§ **Written tasks**
a - Reproduce word for word the portion of the failover group troubleshooting page starting at "On each side, there" and ending at "on other side.".
b - Write the next part of the failover group troubleshooting page, picking up after its final sentence.

§ **Page**
▼
Connection to SQL Managed Instance enabled by Azure Arc failover group

This section describes how to troubleshoot issues connecting to a failover group.

Check failover group connections & synchronization state

kubectl -n $nameSpace get fog $fogName -o jsonpath-as-json='{.status}'

Results:

On each side, there are two replicas for one failover group. Check the value of connectedState, and synchronizationState for each replica.

If one of connectedState isn't equal to CONNECTED, see the instructions under Check parameters.

If one of synchronizationState isn't equal to HEALTHY, focus on the instance which synchronizationState isn't equal to HEALTHY". Refer to Can't connect to SQL Managed Instance enabled by Azure Arc.

Check parameters

On both geo-primary and geo-secondary, check failover spec against $sqlmiName instance on other side.

Command on local

Run the following command against the local instance to get the spec for the local instance.

kubectl -n $nameSpace get fog $fogName -o jsonpath-as-json='{.spec}'

Command on remote

Run the following command against the remote instance:

kubectl -n $nameSpace get sqlmi $sqlmiName -o jsonpath-as-json='{.status.highAvailability.mirroringCertificate}'
kubectl -n $nameSpace get sqlmi $sqlmiName -o jsonpath-as-json='{.status.endpoints.mirroring}'

Results:

Compare the results from the remote instance with the results from the local instance.

partnerMirroringURL, and partnerMirroringCert from the local instance has to match remote instance values from:
- kubectl -n $nameSpace get sqlmi $sqlmiName -o jsonpath-as-json='{.status.endpoints.mirroring}'
- kubectl -n $nameSpace get sqlmi $sqlmiName -o jsonpath-as-json='{.status.highAvailability.mirroringCertificate}'
partnerMI from kubectl -n $nameSpace get fog $fogName -o jsonpath-as-json='{.spec}' has to match with $sqlmiName from remote instance.
sharedName from kubectl -n $nameSpace get fog $fogName -o jsonpath-as-json='{.spec}' is optional. If it isn't presented, it's same as sourceMI. The sharedName from both site should be same if presented.
Role from kubectl -n $nameSpace get fog $fogName -o jsonpath-as-json='{.spec}' should be different between two sites. One side should be primary, other should be secondary.
▲
§ **Data**
▼
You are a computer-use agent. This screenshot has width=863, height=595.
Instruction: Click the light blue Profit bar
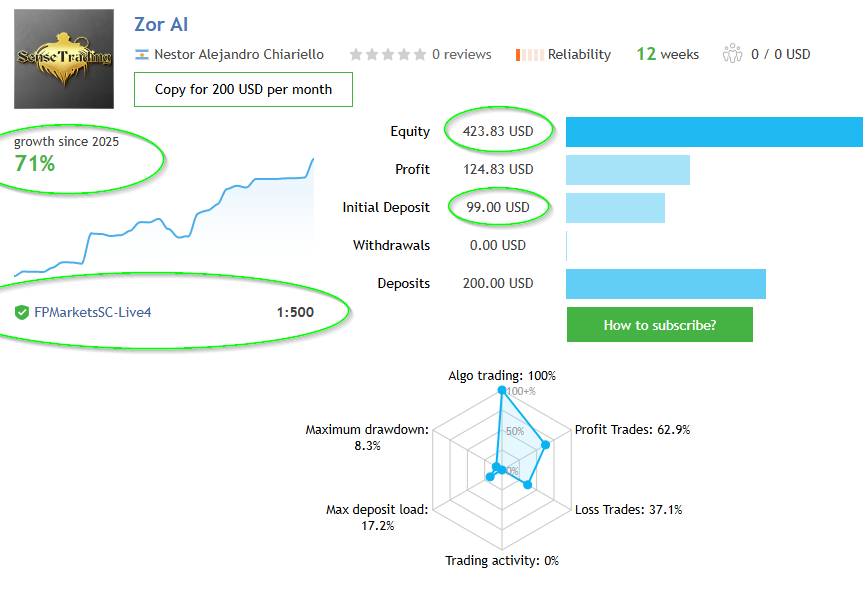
▲
§ **Results of the tasks**
a -
On each side, there are two replicas for one failover group. Check the value of connectedState, and synchronizationState for each replica.

If one of connectedState isn't equal to CONNECTED, see the instructions under Check parameters.

If one of synchronizationState isn't equal to HEALTHY, focus on the instance which synchronizationState isn't equal to HEALTHY". Refer to Can't connect to SQL Managed Instance enabled by Azure Arc.

Check parameters

On both geo-primary and geo-secondary, check failover spec against $sqlmiName instance on other side.

b -
If any one of values described doesn't match the comparison, delete failover group on both sites and re-create.

If nothing is wrong, follow the instructions under Check mirroring endpoints for both sides.

Check mirroring endpoints for both sides

On both geo-primary and geo-secondary, checks external mirroring endpoint is exposed by following commands.

kubectl -n test get services $sqlmiName-external-svc -o jsonpath-as-json='{.spec.ports}'

Results

port-mssql-mirroring should be presented on the list. The failover group on the other side should use the same value for partnerMirroringURL. If the values don't match, correct the mistake and retry from the beginning.

Verify SQL Server can reach external endpoint of another site

Although you can't ping mirroring endpoint of another site directly, use the following command to reach another side external endpoint of the SQL Server tabular data stream (TDS) port.

kubectl exec -ti -n $nameSpace $sqlmiName-0 -c arc-sqlmi -- /opt/mssql-tools/bin/sqlcmd -S $remotePrimaryEndpoint -U $remoteUser -P $remotePassword -Q "SELECT @@ServerName"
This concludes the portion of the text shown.